I think
@hallux was referring to the fact that the damage to that board looks like it could have come from a typical welding arc, not the fact that it was soldered with too hot of an iron or other tool.
A while back, I changed the PRAM batteries on my Mac II board. Unfortunately, my board was one of the early ones for this model that had the batteries soldered to the board. In addition, it is one of a very Mac models that requires a working PRAM battery to boot(many will not boot with a dead battery installed, but are perfectly content to boot with no battery). In any case, I had no issue with getting the old batteries off and new ones in place(once I found the batteries with soldered leads in China). As things go, though, it's a pretty simple repair as the solder leads go all the way through the board.
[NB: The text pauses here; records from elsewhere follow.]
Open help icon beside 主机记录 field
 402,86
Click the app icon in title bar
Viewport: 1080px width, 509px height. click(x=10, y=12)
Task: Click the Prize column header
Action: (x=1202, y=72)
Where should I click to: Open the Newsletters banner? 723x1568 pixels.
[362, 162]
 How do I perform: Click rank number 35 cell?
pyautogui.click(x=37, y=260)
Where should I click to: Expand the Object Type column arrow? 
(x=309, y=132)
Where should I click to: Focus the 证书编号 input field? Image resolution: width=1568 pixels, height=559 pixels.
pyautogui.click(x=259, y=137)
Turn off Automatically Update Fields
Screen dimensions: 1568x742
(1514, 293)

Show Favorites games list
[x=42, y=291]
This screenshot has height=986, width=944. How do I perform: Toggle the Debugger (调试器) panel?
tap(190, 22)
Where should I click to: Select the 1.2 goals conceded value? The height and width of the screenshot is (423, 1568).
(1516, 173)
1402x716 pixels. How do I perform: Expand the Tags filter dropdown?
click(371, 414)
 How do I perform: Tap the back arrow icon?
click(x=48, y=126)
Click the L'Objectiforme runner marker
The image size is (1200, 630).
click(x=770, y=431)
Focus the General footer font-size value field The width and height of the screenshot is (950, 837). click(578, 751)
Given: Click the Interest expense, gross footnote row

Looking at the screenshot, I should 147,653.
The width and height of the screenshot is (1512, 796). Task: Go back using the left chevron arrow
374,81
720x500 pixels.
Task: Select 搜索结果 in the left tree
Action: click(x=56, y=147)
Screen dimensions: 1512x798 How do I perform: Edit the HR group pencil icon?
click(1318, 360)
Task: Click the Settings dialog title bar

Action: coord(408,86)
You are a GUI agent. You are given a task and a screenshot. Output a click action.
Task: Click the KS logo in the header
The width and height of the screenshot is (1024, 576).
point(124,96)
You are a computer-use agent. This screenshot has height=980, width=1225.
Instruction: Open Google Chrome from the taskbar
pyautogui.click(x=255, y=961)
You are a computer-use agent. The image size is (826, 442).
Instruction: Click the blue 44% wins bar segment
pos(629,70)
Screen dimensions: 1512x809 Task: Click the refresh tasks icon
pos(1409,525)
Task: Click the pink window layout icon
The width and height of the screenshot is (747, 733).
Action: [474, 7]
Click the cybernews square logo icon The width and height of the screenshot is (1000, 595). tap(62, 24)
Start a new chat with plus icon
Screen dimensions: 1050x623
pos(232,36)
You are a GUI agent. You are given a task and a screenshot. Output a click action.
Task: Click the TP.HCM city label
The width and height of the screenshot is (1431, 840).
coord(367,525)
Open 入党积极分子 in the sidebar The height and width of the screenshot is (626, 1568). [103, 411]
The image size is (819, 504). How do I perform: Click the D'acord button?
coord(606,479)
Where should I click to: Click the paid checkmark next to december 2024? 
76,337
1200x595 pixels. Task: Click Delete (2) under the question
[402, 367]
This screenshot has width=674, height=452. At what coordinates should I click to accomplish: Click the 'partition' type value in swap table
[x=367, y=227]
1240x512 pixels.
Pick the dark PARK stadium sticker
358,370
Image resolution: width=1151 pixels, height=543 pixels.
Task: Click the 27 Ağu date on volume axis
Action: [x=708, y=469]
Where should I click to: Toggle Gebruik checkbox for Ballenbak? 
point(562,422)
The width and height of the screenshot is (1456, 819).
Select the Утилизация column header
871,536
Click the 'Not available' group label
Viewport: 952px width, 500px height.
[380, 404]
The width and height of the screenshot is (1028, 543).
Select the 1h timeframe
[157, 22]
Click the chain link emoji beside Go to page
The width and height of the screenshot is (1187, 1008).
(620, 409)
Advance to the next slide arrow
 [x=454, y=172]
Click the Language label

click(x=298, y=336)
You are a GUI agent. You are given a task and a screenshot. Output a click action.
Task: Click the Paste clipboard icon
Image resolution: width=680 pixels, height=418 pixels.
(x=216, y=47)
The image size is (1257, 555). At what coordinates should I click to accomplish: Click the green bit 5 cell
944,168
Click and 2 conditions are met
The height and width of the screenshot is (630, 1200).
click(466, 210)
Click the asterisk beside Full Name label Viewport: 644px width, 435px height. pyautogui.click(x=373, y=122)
Unfortunately, that board had other issues and I ended up replacing it completely(with a new in box Apple service part!). There was actually a service bulletin issued on the early Mac II boards that any which came in for repair with soldered batteries should have them replaced with a battery holder, and my replacement board had such a holder.
Now that I have a working Mac II, I want to pull an
@eyoungren and connect 6 monitors to it. I have enough NuBus video cards to make it happen, although I need to set up the space to do it. System 6 actually handles multiple monitors quite elegantly-the control panel is fundamentally unchanged even in Sierra(albeit it's been "prettied up" a lot from 1980s aesthetics and added a few features) and with some of the cards I have I can get 24 bit color at 1024x768. I'd consider that impressive for a 1986 computer, although you'd have been well into 5 figures to do it then(I think a basic system with a 4-bit color card and a 12" Trinitron was right at $10K) and I also don't think some of my cards were even on the market until closer to 1990.
All of that aside, I've also repaired key switches on the Apple Extended keyboards, a process which requires unsoldering the switch from the board. These are single layer boards with big traces, so fortunately they're also relatively easy.